They are atop a college building overlooking George's Square, the lights of the refugee camp flickering like candles below them. Elsewhere, rivers of headlights and trundling engines lead the way into Buchanan Bus Station, now home to soldiers and aid workers.
“What do you think he's planning?” asks Stacy.
Trespasser One turns. “Who?”
“The King.”
“Whatever he has planned, he was counting on Mark being out of the picture.” The Trespasser turns back to the city. “That didn't work out for him. He'll be licking his wounds. Worst case scenario, he tries to intervene during the next fifteen minutes; during the Arrival itself.”

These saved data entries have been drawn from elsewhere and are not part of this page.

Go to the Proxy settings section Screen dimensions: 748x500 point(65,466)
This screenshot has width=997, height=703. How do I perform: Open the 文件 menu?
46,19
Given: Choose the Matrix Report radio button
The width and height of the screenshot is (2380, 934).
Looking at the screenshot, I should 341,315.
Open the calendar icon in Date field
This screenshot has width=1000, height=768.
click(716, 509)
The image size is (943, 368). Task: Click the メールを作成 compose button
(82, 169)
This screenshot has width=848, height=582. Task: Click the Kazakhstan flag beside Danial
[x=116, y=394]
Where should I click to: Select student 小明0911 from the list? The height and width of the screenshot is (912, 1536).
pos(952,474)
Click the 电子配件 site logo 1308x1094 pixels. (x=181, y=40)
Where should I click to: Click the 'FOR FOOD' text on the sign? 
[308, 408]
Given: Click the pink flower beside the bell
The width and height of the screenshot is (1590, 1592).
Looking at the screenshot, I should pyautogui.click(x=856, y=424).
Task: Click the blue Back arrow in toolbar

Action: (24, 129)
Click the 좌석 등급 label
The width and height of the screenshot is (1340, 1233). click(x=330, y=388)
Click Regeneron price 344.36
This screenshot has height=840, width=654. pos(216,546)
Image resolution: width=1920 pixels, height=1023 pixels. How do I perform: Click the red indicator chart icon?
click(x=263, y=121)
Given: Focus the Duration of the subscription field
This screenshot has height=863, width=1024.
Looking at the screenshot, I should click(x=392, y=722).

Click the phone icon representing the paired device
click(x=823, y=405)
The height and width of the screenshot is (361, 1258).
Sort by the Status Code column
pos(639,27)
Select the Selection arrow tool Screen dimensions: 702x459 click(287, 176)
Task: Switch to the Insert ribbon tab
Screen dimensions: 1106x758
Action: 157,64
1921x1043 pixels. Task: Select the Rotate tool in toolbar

“I still can't see anything in the sky,” says Jamie, one hand on his brow as he scans the dark blue vista above them. “No clouds, either, so I don't know why.”
Gary nudges him. “That rhymes.”
“That's great, Gary.”
Cathy folds her arms and shivers, her breath turning to vapour as she exhales, shaking. The October frost is sinking through their overalls, chilling the armoured plating and making every ounce of weight seem heavier.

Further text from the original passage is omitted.